Leave every entry as it is and write the data out in full.

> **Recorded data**
########################################
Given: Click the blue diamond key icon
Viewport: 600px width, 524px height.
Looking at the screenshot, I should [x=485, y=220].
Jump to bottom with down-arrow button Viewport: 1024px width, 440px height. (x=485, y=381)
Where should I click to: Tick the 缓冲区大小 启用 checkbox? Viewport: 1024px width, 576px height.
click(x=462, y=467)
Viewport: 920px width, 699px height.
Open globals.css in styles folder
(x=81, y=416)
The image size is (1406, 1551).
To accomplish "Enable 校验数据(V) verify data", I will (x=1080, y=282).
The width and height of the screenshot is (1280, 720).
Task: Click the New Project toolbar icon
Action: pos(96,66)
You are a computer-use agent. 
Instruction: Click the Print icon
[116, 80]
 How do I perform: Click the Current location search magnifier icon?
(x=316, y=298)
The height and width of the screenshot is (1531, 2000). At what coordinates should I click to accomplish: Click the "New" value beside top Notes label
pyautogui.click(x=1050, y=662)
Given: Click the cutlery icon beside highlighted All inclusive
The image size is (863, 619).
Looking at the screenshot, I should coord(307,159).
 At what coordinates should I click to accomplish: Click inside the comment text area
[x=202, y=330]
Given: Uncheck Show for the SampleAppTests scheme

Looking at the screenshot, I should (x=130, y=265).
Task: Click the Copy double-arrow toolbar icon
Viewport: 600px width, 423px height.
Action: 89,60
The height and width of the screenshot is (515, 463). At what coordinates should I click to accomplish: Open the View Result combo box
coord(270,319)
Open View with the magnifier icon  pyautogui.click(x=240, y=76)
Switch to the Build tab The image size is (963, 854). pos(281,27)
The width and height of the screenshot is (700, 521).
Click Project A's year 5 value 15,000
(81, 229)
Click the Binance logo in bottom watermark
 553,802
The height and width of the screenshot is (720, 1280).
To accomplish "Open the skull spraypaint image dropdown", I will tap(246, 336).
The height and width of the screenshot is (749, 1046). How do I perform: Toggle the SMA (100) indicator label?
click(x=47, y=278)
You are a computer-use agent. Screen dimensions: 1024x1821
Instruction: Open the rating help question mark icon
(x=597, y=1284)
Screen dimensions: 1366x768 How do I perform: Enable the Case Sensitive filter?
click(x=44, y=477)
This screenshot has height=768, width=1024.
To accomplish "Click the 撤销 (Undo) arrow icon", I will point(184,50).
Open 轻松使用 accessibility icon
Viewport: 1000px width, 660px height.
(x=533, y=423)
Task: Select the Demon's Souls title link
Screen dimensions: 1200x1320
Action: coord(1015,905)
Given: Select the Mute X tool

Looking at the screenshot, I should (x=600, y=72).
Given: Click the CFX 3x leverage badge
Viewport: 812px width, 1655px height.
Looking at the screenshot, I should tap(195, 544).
########################################
> **Answer section**
Given: Click the blue diamond key icon
Viewport: 600px width, 524px height.
Looking at the screenshot, I should [x=485, y=220].
Jump to bottom with down-arrow button Viewport: 1024px width, 440px height. (x=485, y=381)
Where should I click to: Tick the 缓冲区大小 启用 checkbox? Viewport: 1024px width, 576px height.
click(x=462, y=467)
Viewport: 920px width, 699px height.
Open globals.css in styles folder
(x=81, y=416)
The image size is (1406, 1551).
To accomplish "Enable 校验数据(V) verify data", I will (x=1080, y=282).
The width and height of the screenshot is (1280, 720).
Task: Click the New Project toolbar icon
Action: pos(96,66)
You are a computer-use agent. 
Instruction: Click the Print icon
[116, 80]
 How do I perform: Click the Current location search magnifier icon?
(x=316, y=298)
The height and width of the screenshot is (1531, 2000). At what coordinates should I click to accomplish: Click the "New" value beside top Notes label
pyautogui.click(x=1050, y=662)
Given: Click the cutlery icon beside highlighted All inclusive
The image size is (863, 619).
Looking at the screenshot, I should coord(307,159).
 At what coordinates should I click to accomplish: Click inside the comment text area
[x=202, y=330]
Given: Uncheck Show for the SampleAppTests scheme

Looking at the screenshot, I should (x=130, y=265).
Task: Click the Copy double-arrow toolbar icon
Viewport: 600px width, 423px height.
Action: 89,60
The height and width of the screenshot is (515, 463). At what coordinates should I click to accomplish: Open the View Result combo box
coord(270,319)
Open View with the magnifier icon  pyautogui.click(x=240, y=76)
Switch to the Build tab The image size is (963, 854). pos(281,27)
The width and height of the screenshot is (700, 521).
Click Project A's year 5 value 15,000
(81, 229)
Click the Binance logo in bottom watermark
 553,802
The height and width of the screenshot is (720, 1280).
To accomplish "Open the skull spraypaint image dropdown", I will tap(246, 336).
The height and width of the screenshot is (749, 1046). How do I perform: Toggle the SMA (100) indicator label?
click(x=47, y=278)
You are a computer-use agent. Screen dimensions: 1024x1821
Instruction: Open the rating help question mark icon
(x=597, y=1284)
Screen dimensions: 1366x768 How do I perform: Enable the Case Sensitive filter?
click(x=44, y=477)
This screenshot has height=768, width=1024.
To accomplish "Click the 撤销 (Undo) arrow icon", I will point(184,50).
Open 轻松使用 accessibility icon
Viewport: 1000px width, 660px height.
(x=533, y=423)
Task: Select the Demon's Souls title link
Screen dimensions: 1200x1320
Action: coord(1015,905)
Given: Select the Mute X tool

Looking at the screenshot, I should (x=600, y=72).
Given: Click the CFX 3x leverage badge
Viewport: 812px width, 1655px height.
Looking at the screenshot, I should tap(195, 544).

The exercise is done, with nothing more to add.